Miles (Paul Giamatti) is a wine lover and would-be novelist still maundering over his wife's desertion two years before. His latest book, a family saga that sounds a bit like The Corrections, minus the wit and readability, is struggling to find a publisher. "I have stopped caring," he announces, meaning: I still care, desperately. For now, he intends to enjoy a week of wine-bibbing and golf with his old college buddy Jack (Thomas Haden Church), a has-been TV actor who's getting married the next Saturday. The comedy and poignancy of Payne's film emerge in the different way these friends approach life, in what they fancy themselves to be, and in the eventual recognition of who they really are.

Miles wants to kick back and drink great wine. Jack, an inveterate skirt-chaser, wants to get laid, or rather "get his bones smooched" before he ties the knot, and he's damned if Miles is going to stop him.

Thick-haired and somewhat thick-headed, Jack has the faded good looks of a one-time playboy, and he's determined to exploit them before they disappear. Miles is shy, dumpy and froggy of face; while Paul Giamatti isn't quite the Peter Lorre de nos jours, he's endearingly odd-looking and conveys a lifetime of disappointment in the slouch of his shoulders. But he comes alive in the contemplation of wine, instructing Jack in the ways of the connoisseur and propounding the merits of Pinot, a "thin-skinned, temperamental" grape that only shows its best with delicate handling. Miles only half realises that he's actually talking about himself.

Payne and his co-writer Jim Taylor, adapting from a novel by Rex Pickett, control the tone and pace beautifully, and have a terrific instinct for the character-revealing detail: I loved the image of Miles doing the New York Times crossword while tootling along the freeway in his battered Saab, and of Jack spraying deodorant on his feet after he's put his socks on.

Sideways catches the way long-term friendship seesaws between tenderness and exasperation.
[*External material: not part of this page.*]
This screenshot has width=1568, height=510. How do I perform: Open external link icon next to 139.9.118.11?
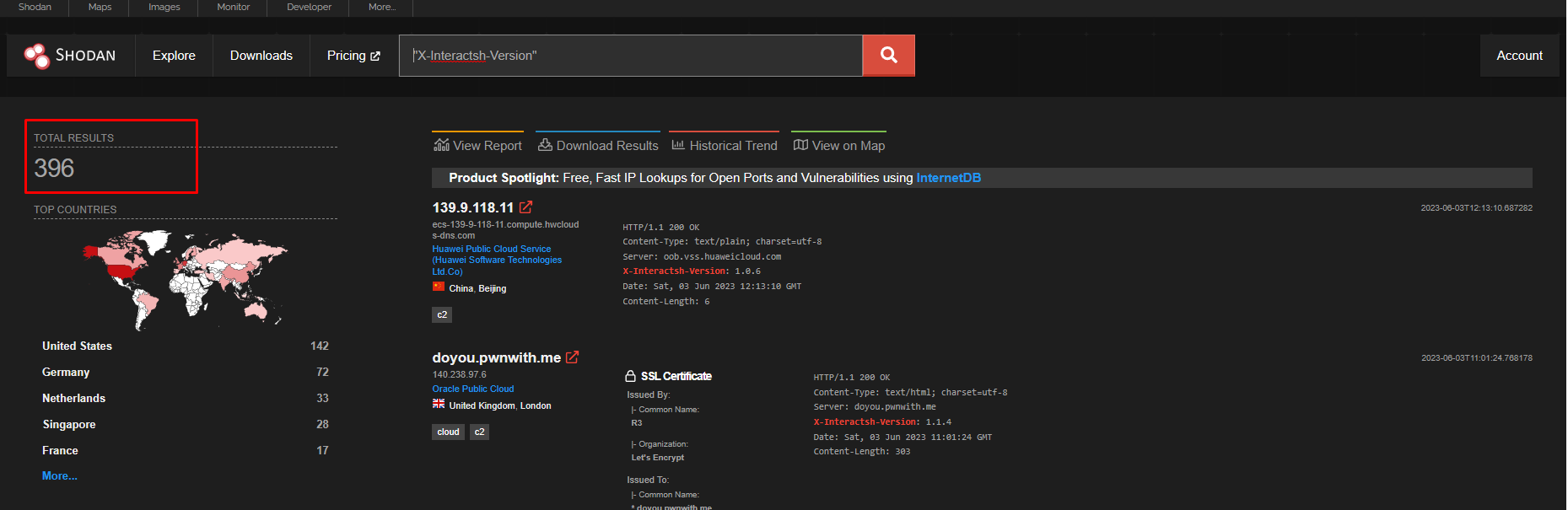(526, 207)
So while it's touching that Jack constantly tries to bolster Miles's fragile confidence, we see too how frustrating the latter's depressive tendencies might be. "No going to the dark side," Jack warns him before a double-date with a grad-student waitress named Maya (Virginia Madsen) and her friend Stephanie (Sandra Oh).

Without much ado, Jack and Stephanie get down to smooching each other's bones, leaving the slow-burn of courtship to Miles and Maya. Giamatti locates a note of yearning in this sorrowful man that makes Maya, and us, root for his redemption. He's lost, but he's not a loser - not yet. There's a priceless moment when Miles, fearful yet hopeful, hands over the manuscript of his novel to Maya, who is quite unprepared for the two huge boxes of typescript. She has the good grace not to look aghast.

As the day of the wedding draws nearer, the film launches into a sublime cadenza of farce, mostly concerning Jack's amorous scrapes. Thomas Haden Church, an actor previously unknown to me, inhabits this compulsive lothario quite brilliantly; he allows us to see why he and Miles are still friends, yet also why, if they'd met at any other time than college, they'd probably loathe one other.

The film excels in this double vision, being at once undeceived about its characters and unembarrassed in its affection for them. Rolfe Kent's jazz score slides seamlessly between jaunty lilt and moody blues as Jack sheepishly returns to the nuptial fold and Miles finally uncorks his bottle of 1961 Cheval Blanc.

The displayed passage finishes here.